At a press conference Sunday afternoon, New York City Mayor Bill de Blasio said it was too early to tell the reason for the bombing, but “we know from everything we’ve seen so far this was an intentional act.”
“But again, we do not know the motivation, we do not know the nature of it,” he said. “That’s what we have to do more work on.”
Another bombing took place earlier on Saturday along the Jersey Shore just before a 5K race benefiting U.S. Marines began. No one was injured when a pipe bomb went off near the race, and de Blasio said “we have no specific evidence” that the incidents were linked.
The 29 people hurt during Saturday’s blast in New York, apparently from shrapnel released during the explosion, have been released from the hospital, de Blasio said.
New York Police Commissioner James O’Neill said the bomb appeared to have components of an improvised explosive device, which shattered windows and sent shockwaves through the surrounding streets of Manhattan Saturday.
Anthony Stanhope, a 39-year-old musician who lives a block away from the explosion on West 24th Street, said he heard a “big boom” on Saturday and assumed it was thunder.

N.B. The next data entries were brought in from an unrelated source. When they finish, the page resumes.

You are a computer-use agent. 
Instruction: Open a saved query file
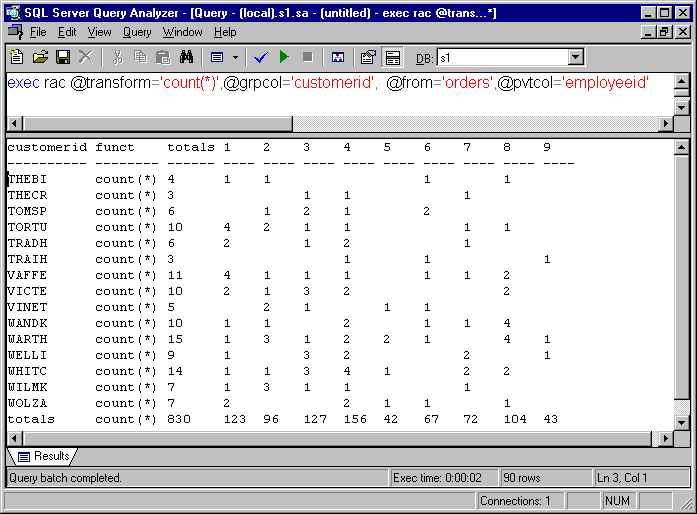(41, 57)
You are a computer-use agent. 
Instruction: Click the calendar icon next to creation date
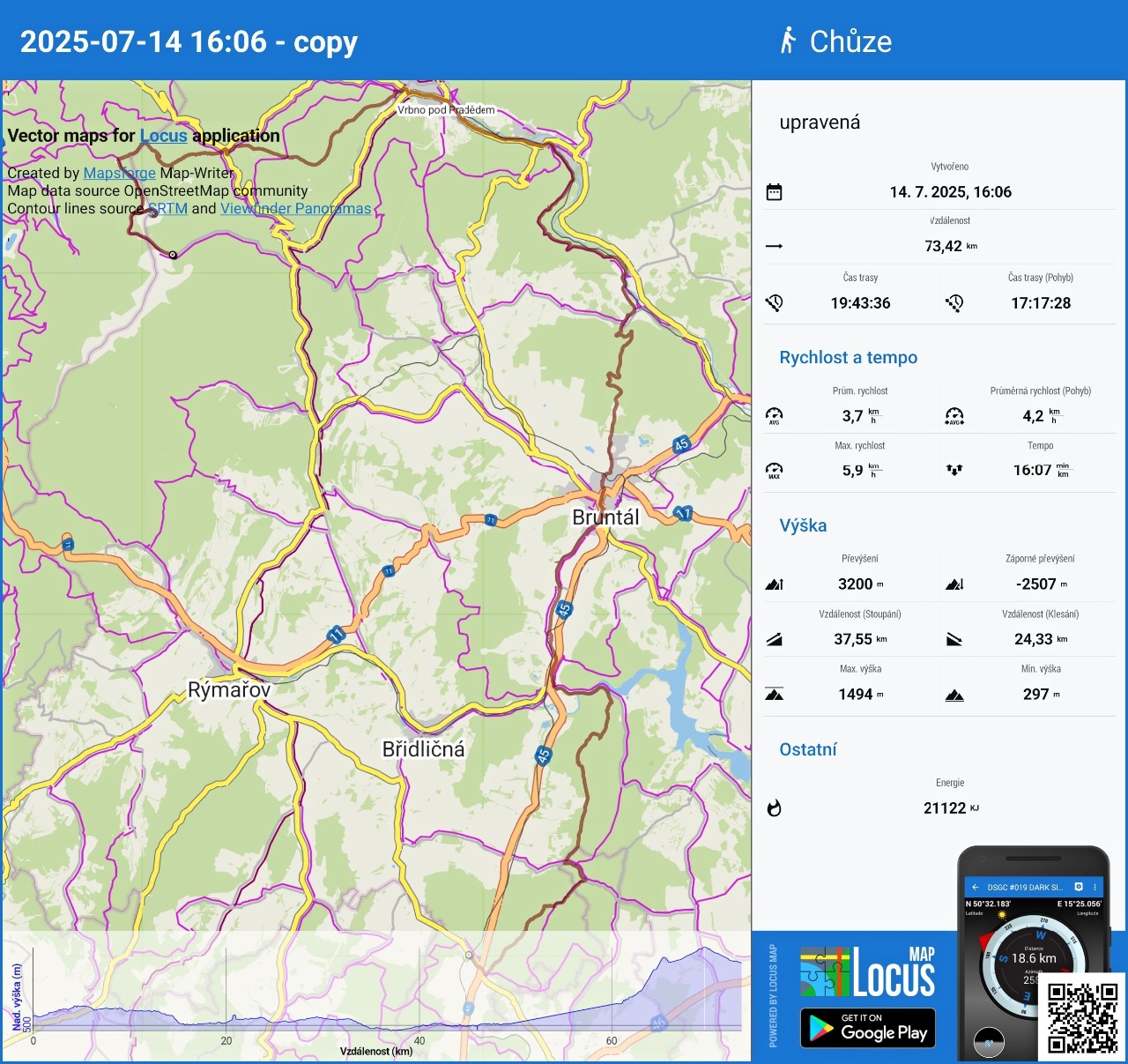pyautogui.click(x=774, y=192)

Then he stepped outside his apartment building.
“And I said, ‘Now wait a minute, this can’t be, there’s no clouds in the sky,’” he told the NewsHour. “Then I thought it could be a gas leak that exploded, but there was nothing outside. I said wait a minute, it’s a bomb.”

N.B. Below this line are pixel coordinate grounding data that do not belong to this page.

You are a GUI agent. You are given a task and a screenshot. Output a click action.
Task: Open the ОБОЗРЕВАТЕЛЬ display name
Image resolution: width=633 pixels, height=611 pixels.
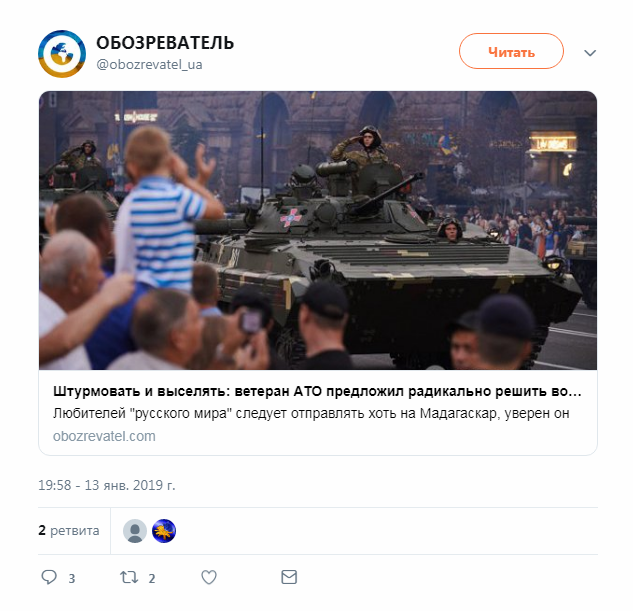click(x=165, y=43)
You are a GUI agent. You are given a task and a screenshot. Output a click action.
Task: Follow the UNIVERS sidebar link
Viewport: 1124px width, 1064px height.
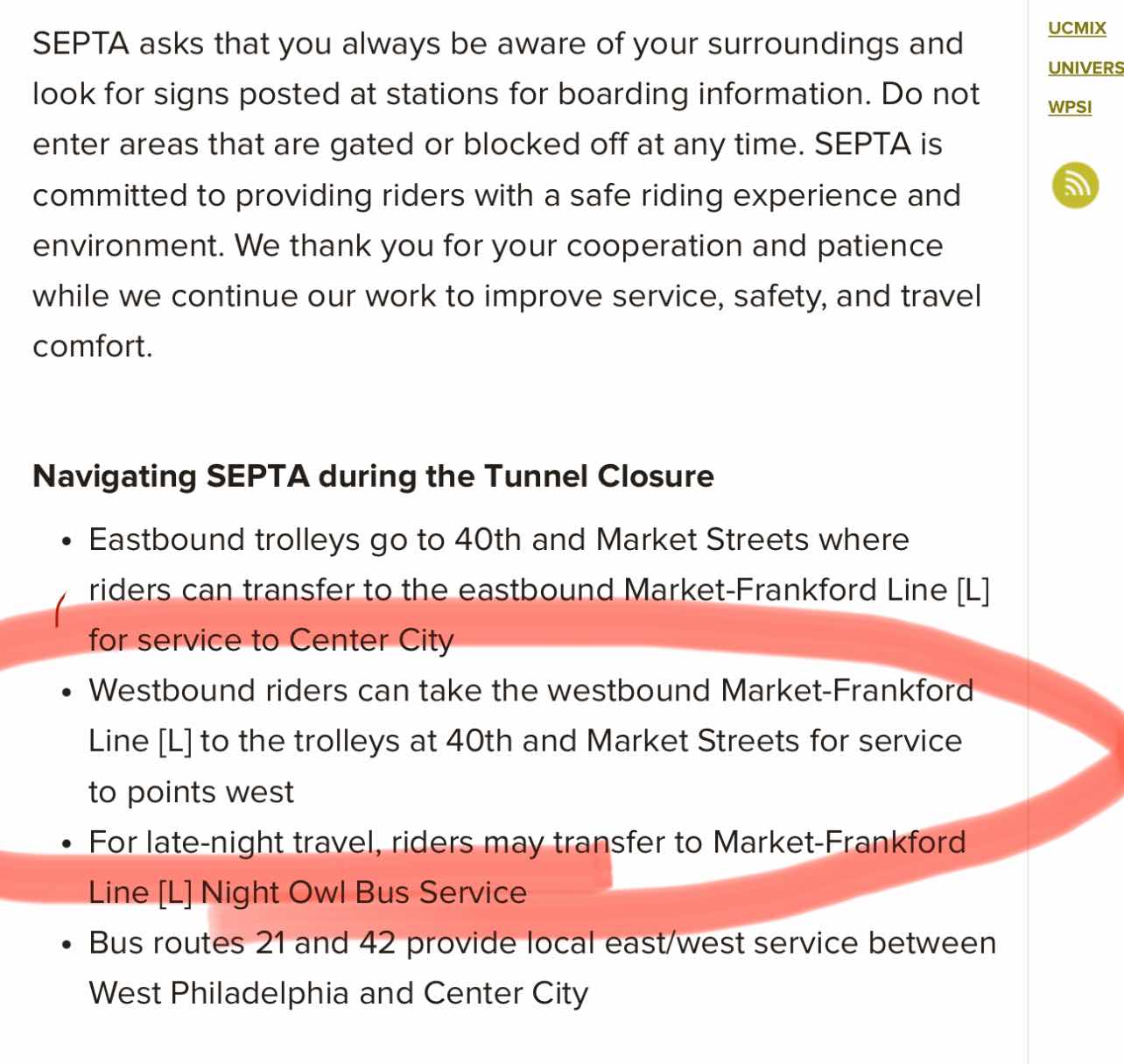click(x=1085, y=67)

Anthony Zayas, 38, who lives in the same building as Stanhope, said he knew what the noise was instantly.
“Everybody ran out of their buildings into the street,” he said. “Nobody knew what to do. Everybody was just looking around, nobody knew what to do, including myself.”
David Benedict, 19, is a film and television student at New York University who lives on West 18th Street, not far from the blast. Like Stanhope, he initially thought the explosion he heard was due to weather.
“And then, like within 20 to 30 seconds, half the NYPD was screaming past my window,” he recalled.
The blast came less than one week after the 15th anniversary of September 11, on the fifth anniversary of Occupy Wall Street protests and just days before the United Nations convenes a general assembly meeting in New York City.
O’Neill said the city already had planned to have a heavy police presence for the assembly, though the bombing means security will be even tighter. Cuomo said 1,000 police from state forces and the National Guard would respond to the explosion.
“We’re always on alert in New York,” O’Neill said.
Benedict said he wasn’t particularly concerned about another attack.
“I feel like the NYPD had it under control,” he said. “It was a very coordinated, put-together response. If someone is going to put another bomb in a trash can, I can’t stop it from going off.”